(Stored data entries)
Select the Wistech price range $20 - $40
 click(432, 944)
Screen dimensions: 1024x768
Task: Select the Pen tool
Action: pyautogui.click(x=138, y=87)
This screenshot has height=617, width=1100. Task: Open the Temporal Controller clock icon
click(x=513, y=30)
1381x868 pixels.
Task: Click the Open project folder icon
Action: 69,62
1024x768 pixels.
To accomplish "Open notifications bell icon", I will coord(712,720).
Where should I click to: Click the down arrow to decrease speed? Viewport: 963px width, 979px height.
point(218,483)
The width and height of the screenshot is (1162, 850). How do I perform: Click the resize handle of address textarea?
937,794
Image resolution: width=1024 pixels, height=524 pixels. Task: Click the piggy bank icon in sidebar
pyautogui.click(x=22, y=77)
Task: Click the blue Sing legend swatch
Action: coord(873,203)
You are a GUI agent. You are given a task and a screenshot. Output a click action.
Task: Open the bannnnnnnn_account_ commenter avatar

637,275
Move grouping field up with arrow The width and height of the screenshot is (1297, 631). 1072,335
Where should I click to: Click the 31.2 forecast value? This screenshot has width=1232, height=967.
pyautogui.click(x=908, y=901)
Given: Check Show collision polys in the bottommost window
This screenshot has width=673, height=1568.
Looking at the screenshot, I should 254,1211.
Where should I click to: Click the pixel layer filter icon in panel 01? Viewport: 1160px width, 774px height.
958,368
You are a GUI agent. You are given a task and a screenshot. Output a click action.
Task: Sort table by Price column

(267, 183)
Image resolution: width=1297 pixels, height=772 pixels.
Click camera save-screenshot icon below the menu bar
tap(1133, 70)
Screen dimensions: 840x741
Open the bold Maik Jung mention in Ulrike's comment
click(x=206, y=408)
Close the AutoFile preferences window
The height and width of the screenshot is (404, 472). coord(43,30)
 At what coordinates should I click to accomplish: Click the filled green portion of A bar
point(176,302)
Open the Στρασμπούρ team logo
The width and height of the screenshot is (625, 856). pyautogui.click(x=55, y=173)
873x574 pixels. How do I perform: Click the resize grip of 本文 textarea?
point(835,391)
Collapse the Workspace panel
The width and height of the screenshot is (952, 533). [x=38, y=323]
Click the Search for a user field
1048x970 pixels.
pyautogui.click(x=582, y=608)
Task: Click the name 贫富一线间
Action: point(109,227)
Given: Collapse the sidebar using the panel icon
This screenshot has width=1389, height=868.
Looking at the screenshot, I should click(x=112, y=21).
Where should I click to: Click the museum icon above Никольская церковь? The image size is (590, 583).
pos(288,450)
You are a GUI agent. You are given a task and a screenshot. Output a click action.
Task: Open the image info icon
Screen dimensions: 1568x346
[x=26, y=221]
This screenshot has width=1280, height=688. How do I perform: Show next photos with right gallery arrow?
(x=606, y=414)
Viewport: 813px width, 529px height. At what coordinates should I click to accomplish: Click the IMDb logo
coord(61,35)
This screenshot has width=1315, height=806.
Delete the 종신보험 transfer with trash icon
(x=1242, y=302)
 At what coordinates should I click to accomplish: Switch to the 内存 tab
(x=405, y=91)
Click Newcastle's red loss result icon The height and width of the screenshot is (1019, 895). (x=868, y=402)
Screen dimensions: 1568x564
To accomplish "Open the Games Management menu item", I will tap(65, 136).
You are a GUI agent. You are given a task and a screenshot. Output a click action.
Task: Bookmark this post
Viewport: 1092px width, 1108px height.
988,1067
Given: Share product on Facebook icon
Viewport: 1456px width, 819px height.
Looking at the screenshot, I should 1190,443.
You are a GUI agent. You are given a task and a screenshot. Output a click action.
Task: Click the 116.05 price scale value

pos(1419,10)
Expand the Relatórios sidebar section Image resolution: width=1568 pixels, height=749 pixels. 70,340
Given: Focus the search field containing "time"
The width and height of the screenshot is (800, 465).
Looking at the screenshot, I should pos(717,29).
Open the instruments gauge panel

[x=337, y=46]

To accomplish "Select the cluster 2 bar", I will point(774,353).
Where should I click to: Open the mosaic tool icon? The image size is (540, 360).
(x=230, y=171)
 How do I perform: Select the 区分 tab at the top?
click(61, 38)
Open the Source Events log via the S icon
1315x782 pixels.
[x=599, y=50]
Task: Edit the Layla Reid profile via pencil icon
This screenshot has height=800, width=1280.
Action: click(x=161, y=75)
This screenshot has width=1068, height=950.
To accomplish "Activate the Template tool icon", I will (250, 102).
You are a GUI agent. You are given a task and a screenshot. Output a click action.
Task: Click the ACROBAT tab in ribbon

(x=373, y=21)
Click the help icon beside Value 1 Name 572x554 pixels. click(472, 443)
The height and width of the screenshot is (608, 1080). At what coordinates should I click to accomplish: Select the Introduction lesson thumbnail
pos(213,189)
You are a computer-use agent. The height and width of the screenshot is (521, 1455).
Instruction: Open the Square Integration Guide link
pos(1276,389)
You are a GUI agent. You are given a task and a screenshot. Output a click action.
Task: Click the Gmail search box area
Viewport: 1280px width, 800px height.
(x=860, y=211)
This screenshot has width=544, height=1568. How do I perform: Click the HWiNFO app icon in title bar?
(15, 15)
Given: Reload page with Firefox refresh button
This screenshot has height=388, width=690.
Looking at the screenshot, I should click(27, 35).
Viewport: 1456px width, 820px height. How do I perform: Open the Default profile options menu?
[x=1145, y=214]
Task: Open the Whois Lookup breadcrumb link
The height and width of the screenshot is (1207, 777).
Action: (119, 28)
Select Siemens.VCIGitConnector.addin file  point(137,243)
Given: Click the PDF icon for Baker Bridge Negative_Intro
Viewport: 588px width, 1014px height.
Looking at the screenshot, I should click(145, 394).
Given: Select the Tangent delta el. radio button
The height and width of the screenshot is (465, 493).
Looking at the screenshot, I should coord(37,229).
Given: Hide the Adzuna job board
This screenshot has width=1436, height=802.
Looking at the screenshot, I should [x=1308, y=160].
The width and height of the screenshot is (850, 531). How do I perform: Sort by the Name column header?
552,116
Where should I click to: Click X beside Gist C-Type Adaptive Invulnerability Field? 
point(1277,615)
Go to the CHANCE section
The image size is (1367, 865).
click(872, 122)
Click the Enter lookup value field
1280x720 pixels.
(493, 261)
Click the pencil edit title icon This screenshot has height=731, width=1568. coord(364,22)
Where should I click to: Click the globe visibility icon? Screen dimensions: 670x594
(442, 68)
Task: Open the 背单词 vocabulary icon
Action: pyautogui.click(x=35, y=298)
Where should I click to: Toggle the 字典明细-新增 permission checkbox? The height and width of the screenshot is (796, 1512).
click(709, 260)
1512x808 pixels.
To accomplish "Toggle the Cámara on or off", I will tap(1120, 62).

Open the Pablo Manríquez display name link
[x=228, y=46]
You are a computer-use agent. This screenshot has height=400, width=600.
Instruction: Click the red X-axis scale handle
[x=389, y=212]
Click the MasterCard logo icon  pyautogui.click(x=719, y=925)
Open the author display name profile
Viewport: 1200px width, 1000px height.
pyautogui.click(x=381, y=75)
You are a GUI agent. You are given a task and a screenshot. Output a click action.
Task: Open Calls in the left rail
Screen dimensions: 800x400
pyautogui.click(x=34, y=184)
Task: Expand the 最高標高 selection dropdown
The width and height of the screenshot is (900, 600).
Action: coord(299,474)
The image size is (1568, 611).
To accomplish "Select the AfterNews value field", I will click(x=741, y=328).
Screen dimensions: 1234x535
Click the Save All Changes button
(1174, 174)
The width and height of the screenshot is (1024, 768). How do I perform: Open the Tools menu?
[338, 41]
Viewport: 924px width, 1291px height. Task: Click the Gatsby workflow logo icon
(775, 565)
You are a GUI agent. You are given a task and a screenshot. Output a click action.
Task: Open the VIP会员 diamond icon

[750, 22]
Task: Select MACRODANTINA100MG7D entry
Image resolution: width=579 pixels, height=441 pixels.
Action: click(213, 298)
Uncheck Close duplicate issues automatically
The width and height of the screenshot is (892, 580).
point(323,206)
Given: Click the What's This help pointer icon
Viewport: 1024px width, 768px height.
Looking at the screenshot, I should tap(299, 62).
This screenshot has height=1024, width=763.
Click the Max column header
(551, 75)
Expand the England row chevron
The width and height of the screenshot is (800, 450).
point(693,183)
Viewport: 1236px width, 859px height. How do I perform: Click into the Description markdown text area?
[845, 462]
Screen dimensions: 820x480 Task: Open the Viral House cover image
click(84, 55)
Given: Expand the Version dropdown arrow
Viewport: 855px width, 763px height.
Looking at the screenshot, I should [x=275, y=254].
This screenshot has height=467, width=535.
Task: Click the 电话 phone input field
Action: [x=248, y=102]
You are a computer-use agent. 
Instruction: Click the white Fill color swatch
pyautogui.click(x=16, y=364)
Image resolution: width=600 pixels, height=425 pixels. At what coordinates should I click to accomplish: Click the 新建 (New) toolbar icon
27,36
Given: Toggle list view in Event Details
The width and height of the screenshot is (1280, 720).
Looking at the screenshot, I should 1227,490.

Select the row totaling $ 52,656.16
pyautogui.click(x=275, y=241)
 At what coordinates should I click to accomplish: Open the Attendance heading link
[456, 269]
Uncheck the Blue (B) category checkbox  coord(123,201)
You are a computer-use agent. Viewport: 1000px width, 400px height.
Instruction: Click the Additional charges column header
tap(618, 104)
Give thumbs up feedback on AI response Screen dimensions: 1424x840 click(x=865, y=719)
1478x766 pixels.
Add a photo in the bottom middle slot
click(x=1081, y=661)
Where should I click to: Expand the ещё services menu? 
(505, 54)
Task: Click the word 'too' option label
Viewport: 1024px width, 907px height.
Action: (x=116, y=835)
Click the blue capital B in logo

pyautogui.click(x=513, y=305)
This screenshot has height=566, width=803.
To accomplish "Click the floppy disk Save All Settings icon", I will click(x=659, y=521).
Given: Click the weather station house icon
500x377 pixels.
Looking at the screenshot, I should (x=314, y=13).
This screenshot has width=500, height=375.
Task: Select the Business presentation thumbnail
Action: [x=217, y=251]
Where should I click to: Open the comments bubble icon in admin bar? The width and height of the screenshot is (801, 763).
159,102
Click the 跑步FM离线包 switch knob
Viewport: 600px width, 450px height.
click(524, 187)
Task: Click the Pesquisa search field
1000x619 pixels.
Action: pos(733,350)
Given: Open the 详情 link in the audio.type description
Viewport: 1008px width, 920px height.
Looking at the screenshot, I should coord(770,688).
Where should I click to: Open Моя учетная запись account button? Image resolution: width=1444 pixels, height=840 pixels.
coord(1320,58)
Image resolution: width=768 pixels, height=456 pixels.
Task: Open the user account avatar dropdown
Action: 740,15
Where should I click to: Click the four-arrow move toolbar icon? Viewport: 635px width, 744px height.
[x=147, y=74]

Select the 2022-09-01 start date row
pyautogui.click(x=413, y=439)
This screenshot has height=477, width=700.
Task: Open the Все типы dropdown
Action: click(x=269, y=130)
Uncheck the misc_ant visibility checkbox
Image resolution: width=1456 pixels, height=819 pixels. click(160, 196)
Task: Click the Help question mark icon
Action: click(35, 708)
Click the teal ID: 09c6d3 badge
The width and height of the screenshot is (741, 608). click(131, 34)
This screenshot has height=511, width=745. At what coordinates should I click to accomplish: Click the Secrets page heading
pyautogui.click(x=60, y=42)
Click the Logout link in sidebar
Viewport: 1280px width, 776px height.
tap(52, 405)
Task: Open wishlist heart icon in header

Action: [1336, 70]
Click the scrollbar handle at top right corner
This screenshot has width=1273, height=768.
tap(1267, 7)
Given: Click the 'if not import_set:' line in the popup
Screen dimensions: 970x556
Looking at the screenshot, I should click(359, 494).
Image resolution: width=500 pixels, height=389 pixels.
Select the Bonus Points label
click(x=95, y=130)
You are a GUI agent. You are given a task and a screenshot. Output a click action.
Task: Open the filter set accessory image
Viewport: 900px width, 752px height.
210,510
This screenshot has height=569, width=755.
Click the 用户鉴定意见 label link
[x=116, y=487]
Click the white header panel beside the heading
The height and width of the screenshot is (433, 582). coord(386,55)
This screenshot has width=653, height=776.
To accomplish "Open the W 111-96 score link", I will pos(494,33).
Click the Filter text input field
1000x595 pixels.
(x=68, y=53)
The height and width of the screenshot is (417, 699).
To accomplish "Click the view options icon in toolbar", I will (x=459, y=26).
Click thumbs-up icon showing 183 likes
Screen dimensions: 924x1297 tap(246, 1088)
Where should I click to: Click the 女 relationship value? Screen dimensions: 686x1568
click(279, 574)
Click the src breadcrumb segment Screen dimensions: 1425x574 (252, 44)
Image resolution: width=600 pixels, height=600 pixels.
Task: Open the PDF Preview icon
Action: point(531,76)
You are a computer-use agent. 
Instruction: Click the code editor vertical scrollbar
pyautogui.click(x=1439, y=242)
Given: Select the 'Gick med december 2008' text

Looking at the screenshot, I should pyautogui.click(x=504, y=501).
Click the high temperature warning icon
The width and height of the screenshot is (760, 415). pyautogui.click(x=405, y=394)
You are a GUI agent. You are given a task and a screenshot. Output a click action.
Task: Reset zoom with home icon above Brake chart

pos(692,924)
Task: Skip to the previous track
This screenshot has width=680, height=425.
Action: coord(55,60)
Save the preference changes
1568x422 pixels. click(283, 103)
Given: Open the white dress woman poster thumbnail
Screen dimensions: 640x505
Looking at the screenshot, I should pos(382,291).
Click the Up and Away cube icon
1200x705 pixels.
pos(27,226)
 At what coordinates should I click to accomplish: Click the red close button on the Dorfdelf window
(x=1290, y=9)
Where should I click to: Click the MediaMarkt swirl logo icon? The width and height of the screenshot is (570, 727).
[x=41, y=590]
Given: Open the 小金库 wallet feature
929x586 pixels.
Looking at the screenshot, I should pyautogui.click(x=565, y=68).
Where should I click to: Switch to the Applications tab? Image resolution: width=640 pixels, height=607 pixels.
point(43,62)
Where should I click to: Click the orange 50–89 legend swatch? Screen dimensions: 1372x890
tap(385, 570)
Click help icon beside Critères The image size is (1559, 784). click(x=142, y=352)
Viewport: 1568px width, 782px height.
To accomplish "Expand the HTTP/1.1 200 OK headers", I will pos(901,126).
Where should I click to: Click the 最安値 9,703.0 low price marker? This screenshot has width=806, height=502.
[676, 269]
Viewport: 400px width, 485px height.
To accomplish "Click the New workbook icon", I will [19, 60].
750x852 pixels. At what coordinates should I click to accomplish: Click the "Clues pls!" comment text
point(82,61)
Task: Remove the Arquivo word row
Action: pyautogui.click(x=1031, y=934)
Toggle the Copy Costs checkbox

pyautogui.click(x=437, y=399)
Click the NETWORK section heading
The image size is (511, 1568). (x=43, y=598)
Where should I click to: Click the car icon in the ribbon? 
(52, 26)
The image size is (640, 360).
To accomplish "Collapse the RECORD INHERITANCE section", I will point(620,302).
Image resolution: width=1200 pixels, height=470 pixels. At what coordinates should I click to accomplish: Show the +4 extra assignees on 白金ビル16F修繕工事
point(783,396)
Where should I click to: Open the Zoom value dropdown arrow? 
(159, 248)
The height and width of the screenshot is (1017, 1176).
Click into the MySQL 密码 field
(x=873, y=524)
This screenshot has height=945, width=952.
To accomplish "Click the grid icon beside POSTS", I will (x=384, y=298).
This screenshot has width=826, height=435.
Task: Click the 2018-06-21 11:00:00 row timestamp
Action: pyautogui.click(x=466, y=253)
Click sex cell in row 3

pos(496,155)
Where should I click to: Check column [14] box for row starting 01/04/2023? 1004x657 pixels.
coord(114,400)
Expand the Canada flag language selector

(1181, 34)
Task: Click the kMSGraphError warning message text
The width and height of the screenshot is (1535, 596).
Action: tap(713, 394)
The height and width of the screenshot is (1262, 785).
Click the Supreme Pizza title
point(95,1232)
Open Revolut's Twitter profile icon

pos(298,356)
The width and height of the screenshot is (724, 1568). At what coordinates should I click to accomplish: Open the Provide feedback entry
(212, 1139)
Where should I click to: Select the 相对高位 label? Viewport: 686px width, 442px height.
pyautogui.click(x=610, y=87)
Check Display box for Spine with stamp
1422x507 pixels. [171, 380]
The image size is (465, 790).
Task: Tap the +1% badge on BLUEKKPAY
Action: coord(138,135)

Task instructions -> Across the data above, how many lines include the word "computer"? Give only the count.

Response to the task -> 5